--- Data section ---

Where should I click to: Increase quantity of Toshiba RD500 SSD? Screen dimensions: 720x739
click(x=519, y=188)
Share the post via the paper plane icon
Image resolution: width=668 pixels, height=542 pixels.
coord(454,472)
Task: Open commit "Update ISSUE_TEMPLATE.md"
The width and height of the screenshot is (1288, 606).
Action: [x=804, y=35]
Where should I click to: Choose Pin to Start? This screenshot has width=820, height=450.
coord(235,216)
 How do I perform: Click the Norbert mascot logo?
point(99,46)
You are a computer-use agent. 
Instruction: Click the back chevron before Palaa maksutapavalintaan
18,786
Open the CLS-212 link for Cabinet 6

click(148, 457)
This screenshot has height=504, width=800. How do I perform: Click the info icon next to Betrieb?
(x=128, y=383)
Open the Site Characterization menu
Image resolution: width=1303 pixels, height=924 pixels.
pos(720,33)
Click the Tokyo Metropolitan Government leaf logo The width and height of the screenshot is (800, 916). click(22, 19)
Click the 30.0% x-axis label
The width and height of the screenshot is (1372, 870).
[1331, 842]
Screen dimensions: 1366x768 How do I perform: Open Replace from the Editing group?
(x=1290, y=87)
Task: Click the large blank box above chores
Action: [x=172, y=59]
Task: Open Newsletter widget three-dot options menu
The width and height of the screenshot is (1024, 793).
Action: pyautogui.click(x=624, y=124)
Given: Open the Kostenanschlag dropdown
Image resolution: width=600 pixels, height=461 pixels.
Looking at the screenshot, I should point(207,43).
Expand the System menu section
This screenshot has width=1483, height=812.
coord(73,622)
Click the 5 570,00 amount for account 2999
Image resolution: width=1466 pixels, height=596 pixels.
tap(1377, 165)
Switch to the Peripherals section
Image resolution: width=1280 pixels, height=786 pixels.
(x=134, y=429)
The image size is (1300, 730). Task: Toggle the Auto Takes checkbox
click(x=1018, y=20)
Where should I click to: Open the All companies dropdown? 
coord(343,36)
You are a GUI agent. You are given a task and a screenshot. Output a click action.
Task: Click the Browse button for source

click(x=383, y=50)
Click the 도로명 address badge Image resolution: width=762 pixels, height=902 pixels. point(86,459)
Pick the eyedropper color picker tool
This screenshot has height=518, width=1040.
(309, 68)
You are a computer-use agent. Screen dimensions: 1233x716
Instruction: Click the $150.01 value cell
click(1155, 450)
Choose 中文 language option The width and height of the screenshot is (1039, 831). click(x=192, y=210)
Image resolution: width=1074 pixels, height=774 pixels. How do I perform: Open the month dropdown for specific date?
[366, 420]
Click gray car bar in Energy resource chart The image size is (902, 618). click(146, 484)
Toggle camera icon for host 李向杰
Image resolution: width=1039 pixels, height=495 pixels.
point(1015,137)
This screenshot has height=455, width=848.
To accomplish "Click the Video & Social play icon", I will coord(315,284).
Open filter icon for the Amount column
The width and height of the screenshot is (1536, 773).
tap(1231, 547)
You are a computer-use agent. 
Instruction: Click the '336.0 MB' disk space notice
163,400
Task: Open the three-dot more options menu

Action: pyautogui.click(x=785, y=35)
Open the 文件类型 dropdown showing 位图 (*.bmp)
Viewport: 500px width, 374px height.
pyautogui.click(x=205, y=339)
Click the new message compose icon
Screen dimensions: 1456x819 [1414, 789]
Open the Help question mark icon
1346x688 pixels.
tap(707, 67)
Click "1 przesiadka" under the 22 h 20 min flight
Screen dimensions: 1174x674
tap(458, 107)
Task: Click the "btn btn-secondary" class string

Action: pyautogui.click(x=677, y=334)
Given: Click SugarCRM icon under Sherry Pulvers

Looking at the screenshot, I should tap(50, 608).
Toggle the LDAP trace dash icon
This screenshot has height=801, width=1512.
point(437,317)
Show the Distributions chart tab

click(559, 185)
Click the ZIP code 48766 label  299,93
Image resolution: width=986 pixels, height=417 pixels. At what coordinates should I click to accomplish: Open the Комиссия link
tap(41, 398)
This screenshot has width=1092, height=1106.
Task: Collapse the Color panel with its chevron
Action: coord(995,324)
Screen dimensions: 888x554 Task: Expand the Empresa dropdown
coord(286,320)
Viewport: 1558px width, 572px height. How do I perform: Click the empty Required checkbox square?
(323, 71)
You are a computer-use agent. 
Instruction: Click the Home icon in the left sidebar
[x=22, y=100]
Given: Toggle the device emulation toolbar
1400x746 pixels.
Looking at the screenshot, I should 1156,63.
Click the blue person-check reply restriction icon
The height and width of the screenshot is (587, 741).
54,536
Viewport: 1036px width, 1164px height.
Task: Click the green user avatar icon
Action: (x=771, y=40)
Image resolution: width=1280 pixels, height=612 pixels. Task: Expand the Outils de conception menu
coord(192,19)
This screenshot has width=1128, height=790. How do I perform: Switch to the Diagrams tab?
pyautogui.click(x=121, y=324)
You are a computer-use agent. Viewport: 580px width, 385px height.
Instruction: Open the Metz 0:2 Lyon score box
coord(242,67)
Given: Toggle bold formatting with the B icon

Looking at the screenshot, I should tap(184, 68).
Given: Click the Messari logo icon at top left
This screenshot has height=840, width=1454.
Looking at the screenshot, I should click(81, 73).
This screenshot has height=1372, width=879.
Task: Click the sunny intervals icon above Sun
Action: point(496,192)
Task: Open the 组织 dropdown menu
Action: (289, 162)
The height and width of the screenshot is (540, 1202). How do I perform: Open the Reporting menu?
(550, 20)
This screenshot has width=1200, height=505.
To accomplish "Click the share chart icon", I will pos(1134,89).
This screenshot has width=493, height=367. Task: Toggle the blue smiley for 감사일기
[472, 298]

---

[Assignment]:
For every entry in the records above, write an exact copy.

[Output for this exercise]:
Where should I click to: Increase quantity of Toshiba RD500 SSD? Screen dimensions: 720x739
click(x=519, y=188)
Share the post via the paper plane icon
Image resolution: width=668 pixels, height=542 pixels.
coord(454,472)
Task: Open commit "Update ISSUE_TEMPLATE.md"
The width and height of the screenshot is (1288, 606).
Action: [x=804, y=35]
Where should I click to: Choose Pin to Start? This screenshot has width=820, height=450.
coord(235,216)
 How do I perform: Click the Norbert mascot logo?
point(99,46)
You are a computer-use agent. 
Instruction: Click the back chevron before Palaa maksutapavalintaan
18,786
Open the CLS-212 link for Cabinet 6

click(148, 457)
This screenshot has height=504, width=800. How do I perform: Click the info icon next to Betrieb?
(x=128, y=383)
Open the Site Characterization menu
Image resolution: width=1303 pixels, height=924 pixels.
pos(720,33)
Click the Tokyo Metropolitan Government leaf logo The width and height of the screenshot is (800, 916). click(22, 19)
Click the 30.0% x-axis label
The width and height of the screenshot is (1372, 870).
[1331, 842]
Screen dimensions: 1366x768 How do I perform: Open Replace from the Editing group?
(x=1290, y=87)
Task: Click the large blank box above chores
Action: [x=172, y=59]
Task: Open Newsletter widget three-dot options menu
The width and height of the screenshot is (1024, 793).
Action: pyautogui.click(x=624, y=124)
Given: Open the Kostenanschlag dropdown
Image resolution: width=600 pixels, height=461 pixels.
Looking at the screenshot, I should point(207,43).
Expand the System menu section
This screenshot has width=1483, height=812.
coord(73,622)
Click the 5 570,00 amount for account 2999
Image resolution: width=1466 pixels, height=596 pixels.
tap(1377, 165)
Switch to the Peripherals section
Image resolution: width=1280 pixels, height=786 pixels.
(x=134, y=429)
The image size is (1300, 730). Task: Toggle the Auto Takes checkbox
click(x=1018, y=20)
Where should I click to: Open the All companies dropdown? 
coord(343,36)
You are a GUI agent. You are given a task and a screenshot. Output a click action.
Task: Click the Browse button for source

click(x=383, y=50)
Click the 도로명 address badge Image resolution: width=762 pixels, height=902 pixels. point(86,459)
Pick the eyedropper color picker tool
This screenshot has height=518, width=1040.
(309, 68)
You are a computer-use agent. Screen dimensions: 1233x716
Instruction: Click the $150.01 value cell
click(1155, 450)
Choose 中文 language option The width and height of the screenshot is (1039, 831). click(x=192, y=210)
Image resolution: width=1074 pixels, height=774 pixels. How do I perform: Open the month dropdown for specific date?
[366, 420]
Click gray car bar in Energy resource chart The image size is (902, 618). click(146, 484)
Toggle camera icon for host 李向杰
Image resolution: width=1039 pixels, height=495 pixels.
point(1015,137)
This screenshot has height=455, width=848.
To accomplish "Click the Video & Social play icon", I will coord(315,284).
Open filter icon for the Amount column
The width and height of the screenshot is (1536, 773).
tap(1231, 547)
You are a computer-use agent. 
Instruction: Click the '336.0 MB' disk space notice
163,400
Task: Open the three-dot more options menu

Action: pyautogui.click(x=785, y=35)
Open the 文件类型 dropdown showing 位图 (*.bmp)
Viewport: 500px width, 374px height.
pyautogui.click(x=205, y=339)
Click the new message compose icon
Screen dimensions: 1456x819 [1414, 789]
Open the Help question mark icon
1346x688 pixels.
tap(707, 67)
Click "1 przesiadka" under the 22 h 20 min flight
Screen dimensions: 1174x674
tap(458, 107)
Task: Click the "btn btn-secondary" class string

Action: pyautogui.click(x=677, y=334)
Given: Click SugarCRM icon under Sherry Pulvers

Looking at the screenshot, I should tap(50, 608).
Toggle the LDAP trace dash icon
This screenshot has height=801, width=1512.
point(437,317)
Show the Distributions chart tab

click(559, 185)
Click the ZIP code 48766 label  299,93
Image resolution: width=986 pixels, height=417 pixels. At what coordinates should I click to accomplish: Open the Комиссия link
tap(41, 398)
This screenshot has width=1092, height=1106.
Task: Collapse the Color panel with its chevron
Action: coord(995,324)
Screen dimensions: 888x554 Task: Expand the Empresa dropdown
coord(286,320)
Viewport: 1558px width, 572px height. How do I perform: Click the empty Required checkbox square?
(323, 71)
You are a computer-use agent. 
Instruction: Click the Home icon in the left sidebar
[x=22, y=100]
Given: Toggle the device emulation toolbar
1400x746 pixels.
Looking at the screenshot, I should 1156,63.
Click the blue person-check reply restriction icon
The height and width of the screenshot is (587, 741).
54,536
Viewport: 1036px width, 1164px height.
Task: Click the green user avatar icon
Action: (x=771, y=40)
Image resolution: width=1280 pixels, height=612 pixels. Task: Expand the Outils de conception menu
coord(192,19)
This screenshot has width=1128, height=790. How do I perform: Switch to the Diagrams tab?
pyautogui.click(x=121, y=324)
You are a computer-use agent. Viewport: 580px width, 385px height.
Instruction: Open the Metz 0:2 Lyon score box
coord(242,67)
Given: Toggle bold formatting with the B icon

Looking at the screenshot, I should tap(184, 68).
Given: Click the Messari logo icon at top left
This screenshot has height=840, width=1454.
Looking at the screenshot, I should click(81, 73).
This screenshot has height=1372, width=879.
Task: Click the sunny intervals icon above Sun
Action: point(496,192)
Task: Open the 组织 dropdown menu
Action: (289, 162)
The height and width of the screenshot is (540, 1202). How do I perform: Open the Reporting menu?
(550, 20)
This screenshot has width=1200, height=505.
To accomplish "Click the share chart icon", I will pos(1134,89).
This screenshot has width=493, height=367. Task: Toggle the blue smiley for 감사일기
[472, 298]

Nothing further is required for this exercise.